Why developers should care about credential-types for xsuaa?

With this post I would like to bring attention to an easy first step towards enabling a security best practice – frequent changing of secrets. Below I describe why and how developers could make changing of secrets used in their applications running on SAP BTP easy. I show how to deploy multitarget applications (mta) so that it is easy to change secrets. I touch up on what administrators of these applications can do to change secrets regularly. I provide hands-on exercise as a lab for seeing it for yourself. Here I focus on SAP BTP, Cloud Foundry runtime.

Motivation

It is a no-brainer that restricted distribution of secrets is a critical step towards improved security. With microservices architecture there are lots of secrets used to establish connections between the microservices. Just have a look in the mta.yaml file of your application for the number of bindings for each module and the destinations that are created with credentials. Each of these entries represent sharing of secrets.

Side Note:

Most of the time these secrets are automatically shared between the integrating services privately during mta deployment or with binding. Taking these secrets from such a secure context for use from external contexts is not to be done lightly. Even though frameworks like SAP Cloud Application Programming Model have introduced features that makes it unnecessary during development, this is a practice implicit in many beginner tutorials. Some developers are oblivious of the risk in this practice and carry the practice into implementations.

“The use of default-env.json is deprecated. Please use cds bind

It would be very convenient if the same key, a master key, could be used to open many doors.
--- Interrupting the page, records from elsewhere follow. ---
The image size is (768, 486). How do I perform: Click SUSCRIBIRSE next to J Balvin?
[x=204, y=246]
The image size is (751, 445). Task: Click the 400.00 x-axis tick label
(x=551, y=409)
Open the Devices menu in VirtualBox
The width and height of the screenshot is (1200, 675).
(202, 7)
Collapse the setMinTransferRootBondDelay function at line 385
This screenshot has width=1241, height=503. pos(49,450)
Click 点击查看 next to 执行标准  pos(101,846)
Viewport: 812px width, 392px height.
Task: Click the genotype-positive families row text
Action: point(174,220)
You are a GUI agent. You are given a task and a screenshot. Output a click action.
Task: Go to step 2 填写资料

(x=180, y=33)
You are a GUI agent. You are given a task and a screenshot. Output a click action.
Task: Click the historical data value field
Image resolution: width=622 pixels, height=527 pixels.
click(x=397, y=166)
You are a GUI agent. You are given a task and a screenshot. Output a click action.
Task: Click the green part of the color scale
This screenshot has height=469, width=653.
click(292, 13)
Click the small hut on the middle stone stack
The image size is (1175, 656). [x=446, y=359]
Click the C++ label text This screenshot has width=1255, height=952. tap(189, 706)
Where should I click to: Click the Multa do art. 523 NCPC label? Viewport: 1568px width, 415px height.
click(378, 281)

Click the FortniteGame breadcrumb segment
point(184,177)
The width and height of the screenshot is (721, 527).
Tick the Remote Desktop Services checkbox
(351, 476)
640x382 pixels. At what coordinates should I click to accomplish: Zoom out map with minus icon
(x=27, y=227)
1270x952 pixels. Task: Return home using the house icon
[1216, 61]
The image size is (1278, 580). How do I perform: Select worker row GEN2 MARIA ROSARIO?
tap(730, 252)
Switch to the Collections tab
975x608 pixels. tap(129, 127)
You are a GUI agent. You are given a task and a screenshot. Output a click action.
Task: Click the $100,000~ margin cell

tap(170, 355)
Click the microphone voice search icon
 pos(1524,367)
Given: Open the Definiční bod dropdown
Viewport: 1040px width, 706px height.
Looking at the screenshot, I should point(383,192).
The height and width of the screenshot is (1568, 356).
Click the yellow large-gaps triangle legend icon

One has to carry only one key. Same is true about secrets. If there was only one secret for accessing many services, less secrets need to be passed around. But, if you were to change one lock, the master key has to be changed and so all the locks have to be changed too. If there were multiple copies of the keys, all the copies have to be replaced too. If one of the copies of the master key is compromised, all the locks have to be changed, all the copies have to be replaced. It is more likely that secrets are copied, just because they are passed around by copying. It is likely to go unnoticed as there is nothing missing from in an inventory check, there are no tell-tale signs of copying either. With time the likelihood of a secret being compromised increases. That is why it is a best practice to change secrets often and not to use same secret for different uses.

In the context of SAP BTP

Most applications of SAP BTP (App in Cloud Foundry speak or HTTP service or resource server in oAuth 2.0 parlance)  use SAP Authorization and Trust Management Service for access authentication.  Developers enable this by creating a service instance of SAP Authorization and Trust Management Service (service name is xsuaa, plan is either application or broker). When doing so they configure an Application (this is the terminology used in Security section of SAP BTP cockpit, it is called app in btp CLI). The Application is named in the configuration of the service instance by property xsappname. Clients (in oAuth 2.0 parlance) gets their credentials for authorization server from service keys or bindings of this service instance.

The table below lists these different terms and their context in SAP BTP. Our interest is changing client credentials frequently.

Cloud Foundry oAuth 2.0 SAP BTP Cockpit – Security btp CLI
app receiving the HTTP request resource server
app initiating the HTTP request client
service instance of xsuaa service resource, defines scopes Application security/app, services/instance
service key of above instance client credentials services/binding
service binding of above instance client credentials services/binding
collection of scopes Roles security/role
collection of scopes Role Collections security/role-collection

Solution

Documentation of SAP BTP has a section Managing Secrets of the SAP Authorization and Trust Management Service.  Here I am specifically discussing about Secrets and not about the Signing Keys mentioned there. These secrets are what clients use to authenticate with the authorization server. These are client credentials (see table above) in oAuth terminology. These are represented by client_id and client_ secret in uaa oAuth apis (apis clients use to interact with the authorization server). These could be replaced by certificates when using certificates for authentication in mTLS. There are 3 types of secrets:

Instance secrets

This is the default. Any key or binding for the xsuaa service instance will get the same secret.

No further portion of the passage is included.